Andrej Blatnik’in yeni kitabı ‘Anlıyorsun Değil Mi?’ en uzunu iki sayfa olan, bazen metaforik, bazen tekinsiz, kimi zaman kırık bir aşka dair, çoğu zaman da rastlantıların, ayrılıkların, birlikteliklerin anlatıldığı elli kadar kısa öyküden meydana geliyor. Öyküler genellikle belli bir ana odaklanmakla beraber okuyucuların kafasında o anın öncesi ve sonrasına dair yepyeni başka öyküler oluşuyor. Böylece her öykü okuyucuların da hayal gücünü okuma eylemine dahil ederek dallanıp budaklanıyor, her okumada ve her okuyucunun aklında yeni öyküler yaratılmasını sağlıyor. Bu nedenle de bir çırpıda okunabilen bir kitap değil ‘Anlıyorsun Değil Mi?’. Her öyküden sonra derin bir nefes almak ve en azından birkaç dakika öykü üzerinde düşünmek gerekiyor. Böylece okuyucunun kısa ama yoğun bir edebi macera yaşamasını sağlıyor.

O kız Mick Jagger’ın kulağına ne fısıldadı?

‘Stones Grubu Büyükannemle Tanıştığında’ isimli öyküde bir Stones konseri kaydında (Rolling Stones yazmasa da okuyucu için bu çok nettir) yazarın büyükannesinin – o zaman genç bir kızdır – korumaları atlatarak sahneye çıktığı görülür. Genç kız Mick’in kulağına bir şeyler fısıldar, Mick de keyifle sırıtır. Ancak kimse genç kızın Mick’in kulağına ne fısıldadığını bilmez, kız bunu tüm hayatı boyunca bir sır olarak saklar. Bu çılgın kız artık yaşlanmıştır ve konuşamamaktadır; bu sorunun yanıtını öğrenme şansımız kalmamıştır. Yazar bu olaydan bazı sonuçlara varır, kendisi için kârlı çıkabilecek bazı sonuçlara. Ancak bu çıkarımların doğru olması gerekmez. Biz okuyucular da farklı çıkarımlara ya da varsayımlara varabiliriz veya olay öncesine dair bambaşka hikâyeler yazabiliriz.

‘Ve Uyuyamadığım İçin’ isimli öyküde ise birkaç aydır görüştüğü sevgilisinin evinde geçirdiği ilk geceden sonra, sevgilisini terk eden bir kadının hikayesini okuruz.
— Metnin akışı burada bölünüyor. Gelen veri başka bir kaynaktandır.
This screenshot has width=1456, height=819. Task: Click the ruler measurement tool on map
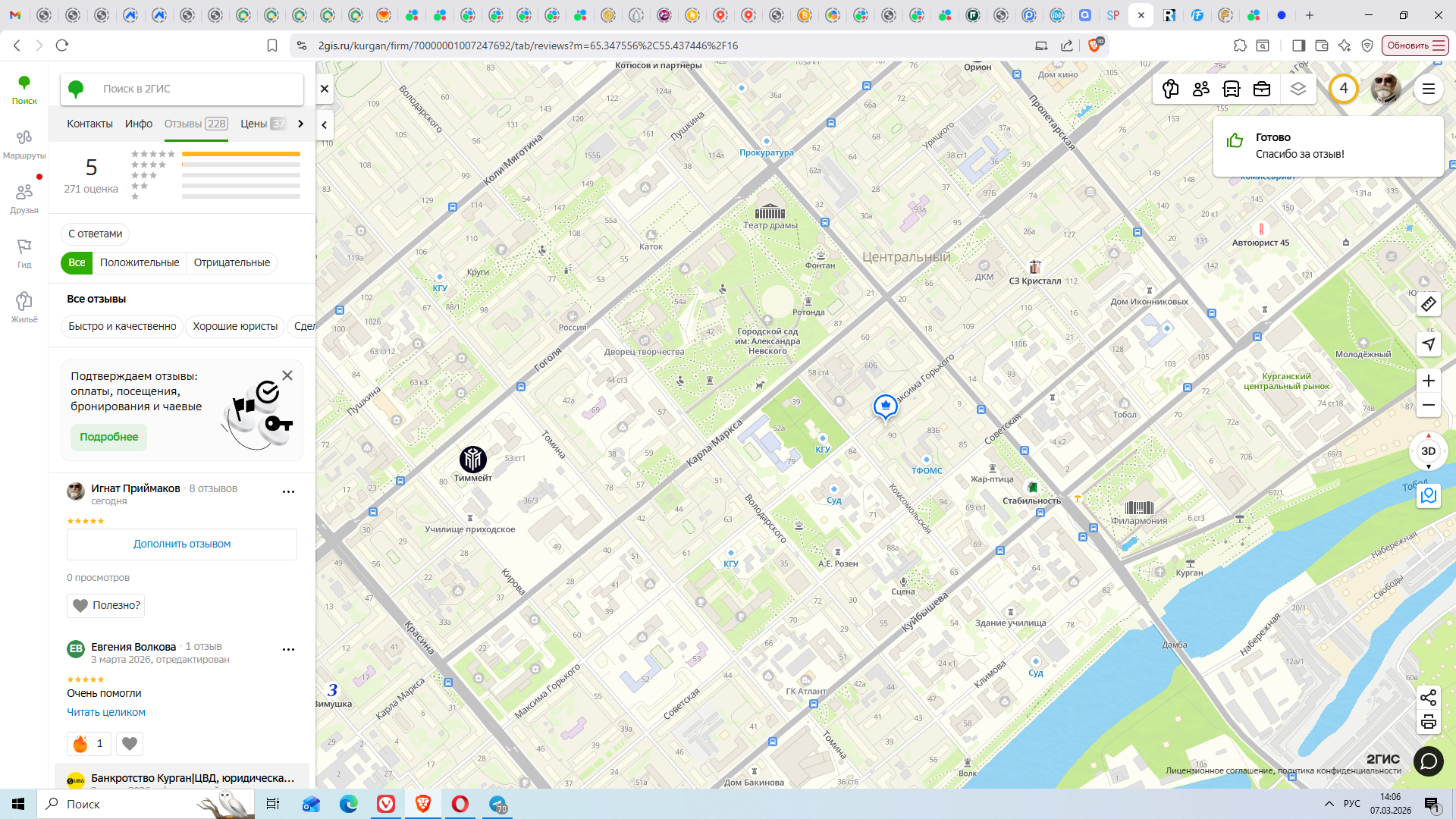point(1428,305)
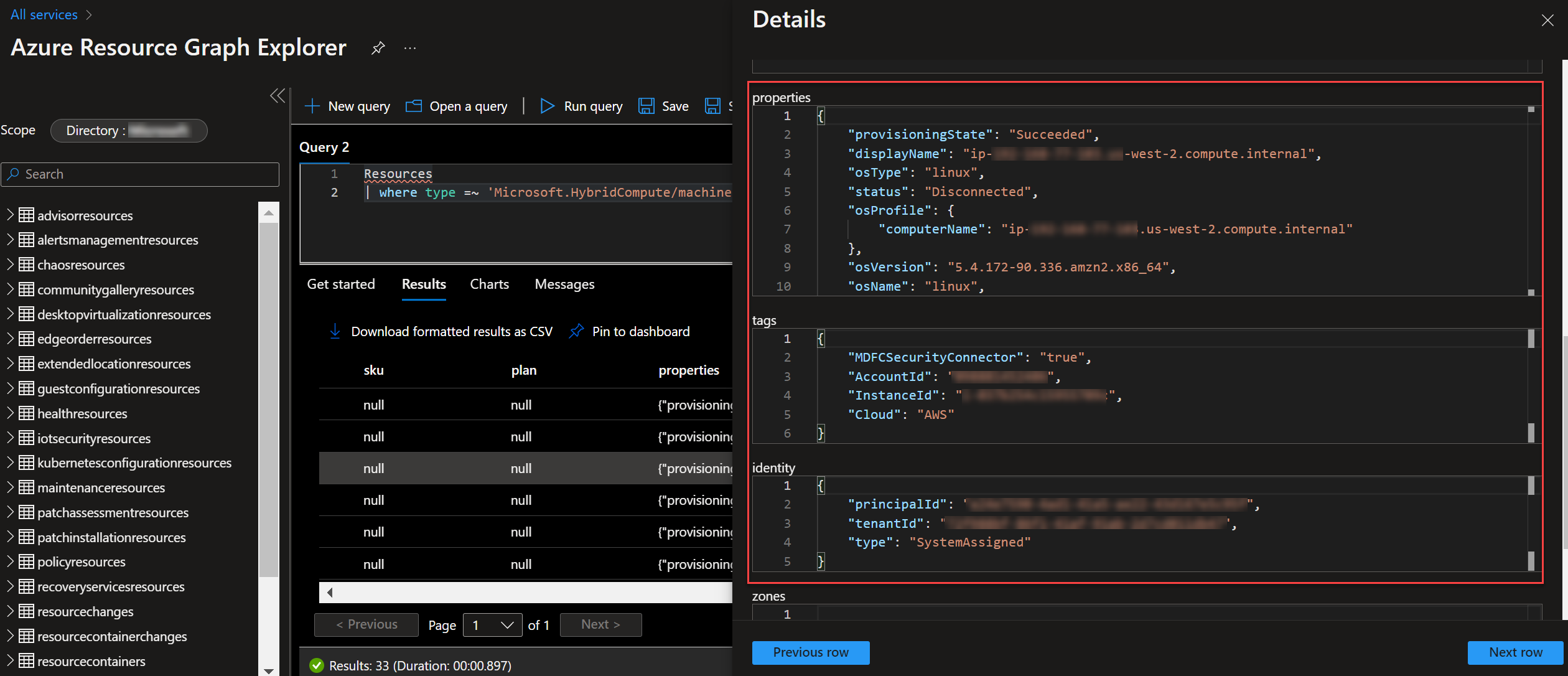Screen dimensions: 1568x676
Task: Click the Next row button
Action: click(x=1515, y=652)

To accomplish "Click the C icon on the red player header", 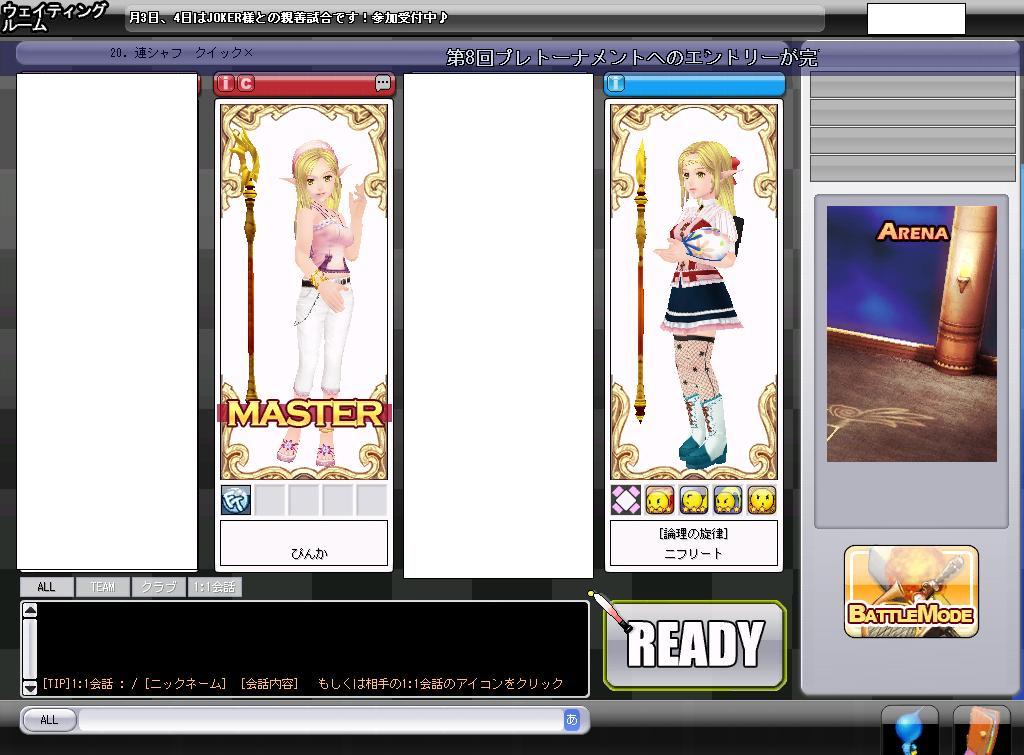I will (x=246, y=84).
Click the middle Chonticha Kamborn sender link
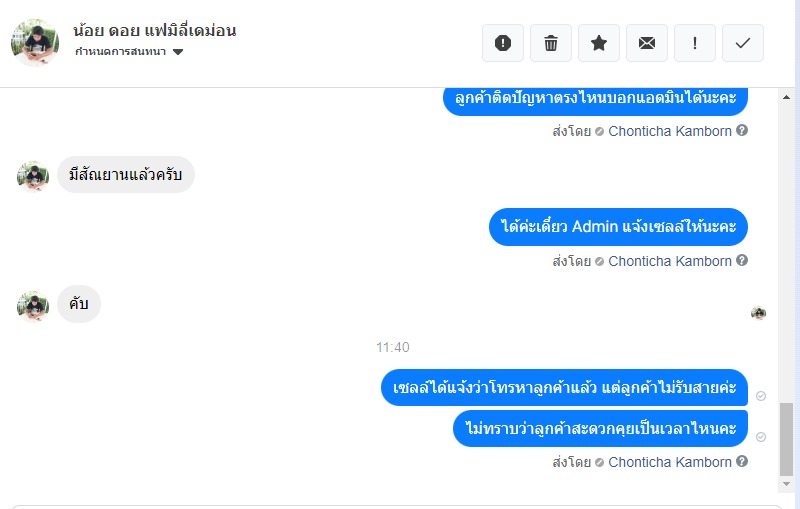 coord(670,261)
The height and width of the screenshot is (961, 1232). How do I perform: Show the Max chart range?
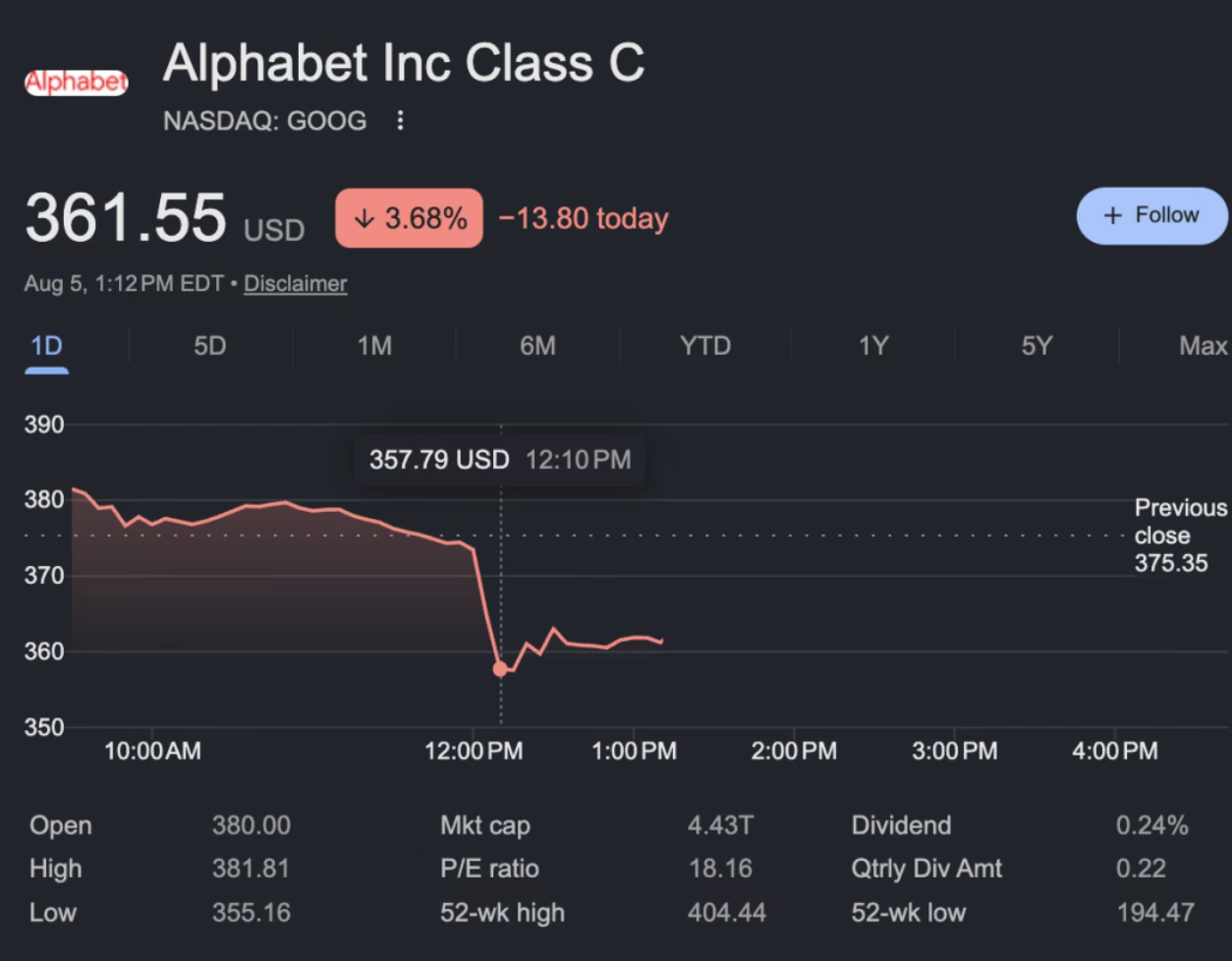pyautogui.click(x=1204, y=346)
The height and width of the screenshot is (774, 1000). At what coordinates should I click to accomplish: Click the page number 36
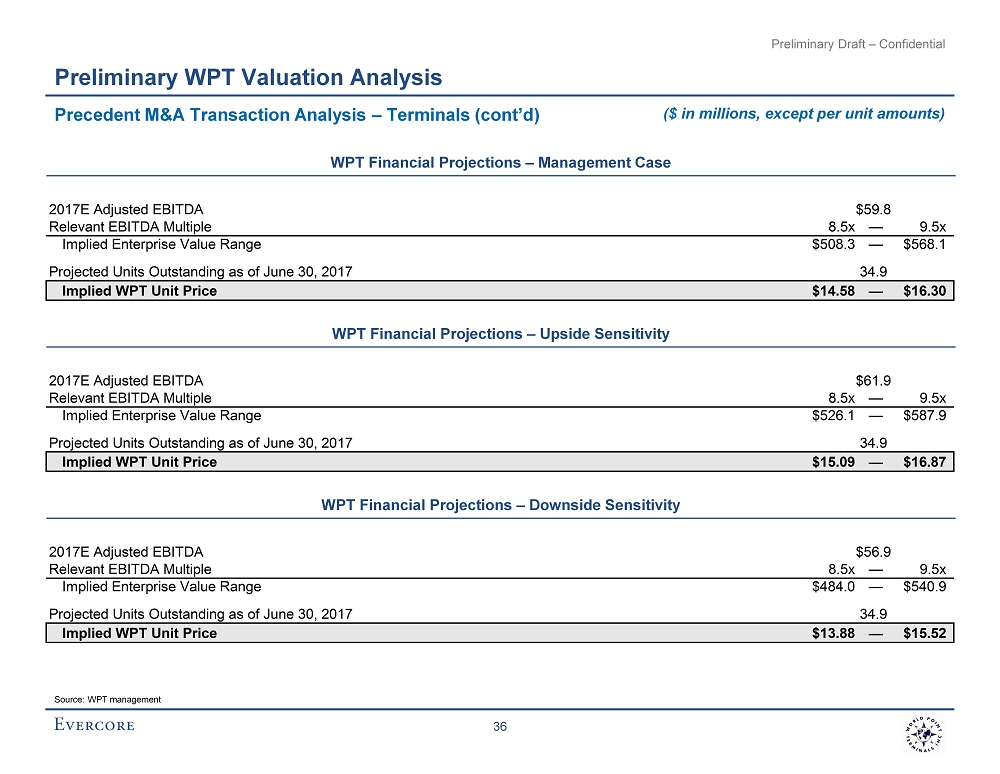pos(501,727)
O evde kendine yer olmadığını hisseder kadın ve o gece uyuyamaz. O evde daha fazla kalamayacaktır. O andan sonra hikayenin akışı okuyucunun hayal gücüne kalır. Neden uyuyamamıştır kahraman? Daha önceki ilişkilerinde de aynı sorunlar olmuş mudur? Yoksa adamın evi istisnai bir şekilde eşya kalabalığı mı barındırmaktadır? Bunlar ve bunun gibi sorular okuyucunun kafasında yankılanmaya başlar. Her soruya verilecek pek çok yanıt vardır; her yanıtla birlikte hikaye başka bir hikâyeye evrilebilir.

‘Çatlaklar’ isimli öyküde mutlu bir hayatı olan bir adam bir akşam arabasıyla eve dönerken bir çocuğa çarpar. Onu kimse görmemiştir ve çocuk ölmüştür. “Aklından, bir zamanlar bir karın olduğu, çocukların olduğu geçiyor, mutlu ölebilirdin. Artık olaylar farklı gerçekleşecek. Sonu mutlu bitmeyen çok öykü var. Bu da onlardan biri,” cümleleriyle biter öykü. Kimseye haber vermeden kaçabilir adam ya da birilerinden yardım ister. Bu sefer hikayenin nasıl biteceğine dair bir ipucu verir yazar okurlara, her halükarda hikâye mutlu bitmeyecektir.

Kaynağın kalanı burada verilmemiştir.